Since I had eaten breakfast already, they couldn’t do the procedure for another 8 hours until my stomach was clear. So dad went to go board Wrigley since we were going to be in the hospital longer than we thought and then we spent most of the day watching tv and hanging out while I cried fat, ugly tears off and on.

Around 2:15 Aunt Kristi showed up after her meeting in Columbus and Uncle Jeremy came over as well while we waited it out. At 3:00 the nurses told me it was time and walked me down the hall in a robe and socks, wheeling my telemetry bag into the operating room. I started to get really scared at this point. The OR is no joke, with tons of lights, instruments, and people running around. They got me up on the table and then the anesthesiologist went to work on the spinal tap. It started to work almost immediately and made my legs feel very warm and heavy, like I was laying on a beach somewhere instead of on a cold, metal, surgical table. They draped up my lower half and dad came in right as they were making the incision.

There was a ton of pressure and pushing and pulling and I squeezed your dad’s hand tighter than I ever have before. Your butt came out first and then it seemed like a long time before the rest of you was out. I just laid there waiting to hear you cry, so I knew everything was good. The nurse anesthetist was up by my head and she was the first one I heard say “it’s a girl” and then I heard Dr. Fok say “indoor plumbing” haha. A girl. I was so shocked – both dad and I thought for sure you were going to be a boy. It only took me a few seconds to start crying when the thought crossed my mind – “I have a daughter”. It was so surreal. I felt like I was twelve years old laying on that table. But I wasn’t. And I had a daughter.

You were born March 10th at 3:45pm. You weighed 7lbs 3oz and we named you Etta Eloise Ruhland.
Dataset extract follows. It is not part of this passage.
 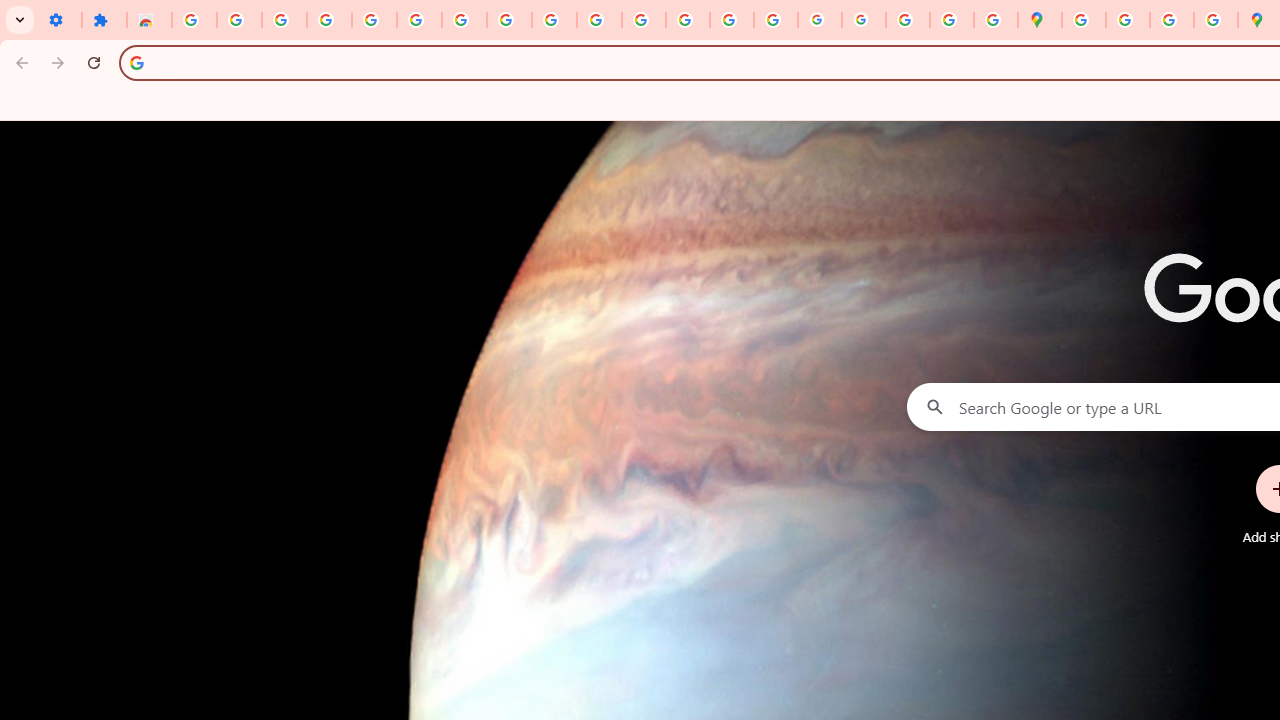 I want to click on Sign in - Google Accounts, so click(x=418, y=20).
Dad followed the nurses into the side room and cut the rest of your cord off and watched while they cleaned you up. Then he brought you out to me and said “she’s really cute, Meg”. I looked up and just remember how white your skin looked. They placed you on my chest but there wasn’t a lot of room between my neck and the drape, so you kept rolling into my face and smooshing against my mouth and I couldn’t really see you. We took a couple of pictures and they let you lay there for awhile while I was stitched up. Dad went with you when they weighed you and took some vitals and I finally got to really see you and hold you and start nursing you in the recovery room. We stayed in recovery for about two hours until the spinal tap started wearing off and then they moved us upstairs to our room.
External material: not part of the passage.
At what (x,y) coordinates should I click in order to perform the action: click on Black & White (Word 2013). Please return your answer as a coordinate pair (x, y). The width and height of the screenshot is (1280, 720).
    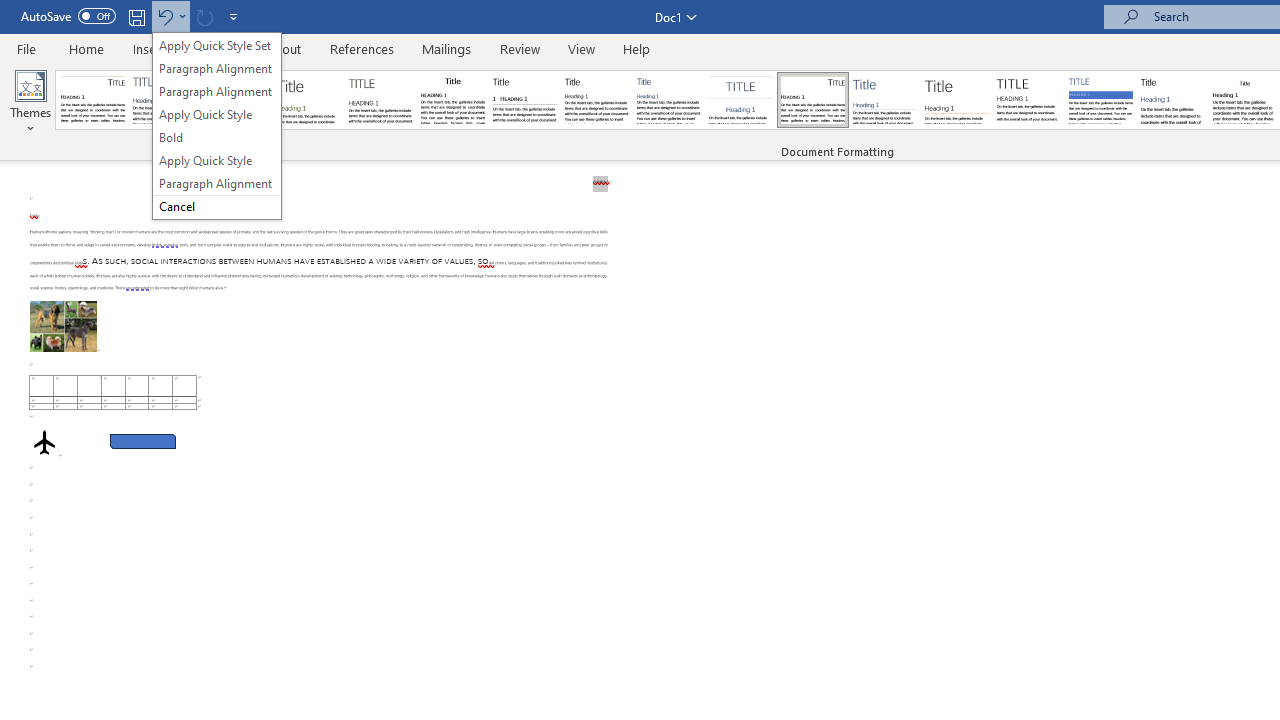
    Looking at the image, I should click on (596, 100).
Both sets of grandparents and Aunt Kristi and Uncle Jeremy were there. It’s kind of a blur for me, those first few hours after surgery and the whole first night. I was in more pain than I’ve ever been in in my life but I wouldn’t change a thing about the way it happened. You were finally here.

It’s night two now and they told me you might be clingy at this point. And boy, were they right. You’ve been non stop feeding for the past few hours but I don’t mind. I can tell that you know I’m your mom….and that you need me. I hope you always do.

I love you, dear Etta. Thank you for making me a mother.